Et je continuai ainsi longtemps. Le capitaine prenait des notes, m’interrogeait courtoisement.

Nous sortîmes. Monier me félicita. J’avais très bien parlé, disait-il, et il s’empressa d’exposer tout ce que j’avais raconté aux copains de la section.

J’étais satisfait de ma prestation. J’avais dit ce qui, depuis longtemps, brûlait sur mes lèvres. J’avais l’impression d’avoir soudain soldé tous mes comptes avec tous ces petits caporaux qui avaient si bien su, à la onzième compagnie, pourrir notre existence quotidienne sous le prétexte facile de l’aguerrissement.

Mais pourquoi n’avais-je pas parlé de fraternité, de joie partagée, de tout ce que l’armée m’avait apporté ?

Et pourquoi je n’avais pas parlé de la soirée où les sergent F m’avait emméné loin de la compagnie d’instruction avec les deux autres gradés, me considérant en silence dans la nuit, alors que j’attendais avec angoisse ce qui allait advenir   ?

J’en voulais à l’armée, c’était clair.

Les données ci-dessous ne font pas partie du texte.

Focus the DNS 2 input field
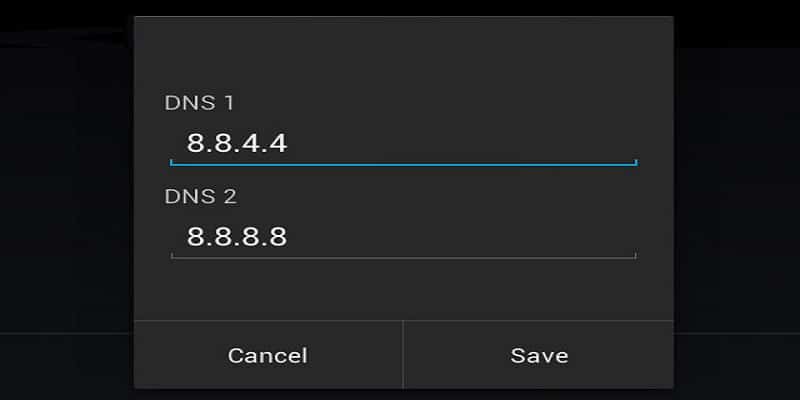800x400 pixels. tap(403, 238)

Mais par pour les raisons que j’avais invoquées.

Je leur ai menti, car la raison de ma colère n’était pas avouable.

 Je lui en voulais, à la Grand Muette, car après m’avoir ouvert tout un univers d’amitié et d’humanité, elle allait bientôt, tout aussi arbitrairement, me le refermer.

La quille approchait.

Et cela me rendait triste et déjà nostalgique !

Bientôt, devoir quitter mes amis ! Devoir quitter Yannick !

Devenir…adulte.

Cela était arrivé trop vite. Bien trop vite.

J’aurais voulu arrêter le temps ! J’aurais voulu rester éternellement ce jeune homme qui joue aux petits soldats avec ses amis !

J’aurais voulu…

Un peu plus de temps… le temps de devenir un peu plus lucide encore, un peu plus honnête avec moi-même…

Le temps de devenir vraiment fort, assez pour trouver le courage de dire à Yannick à quel point je l’aimais : comme un frère.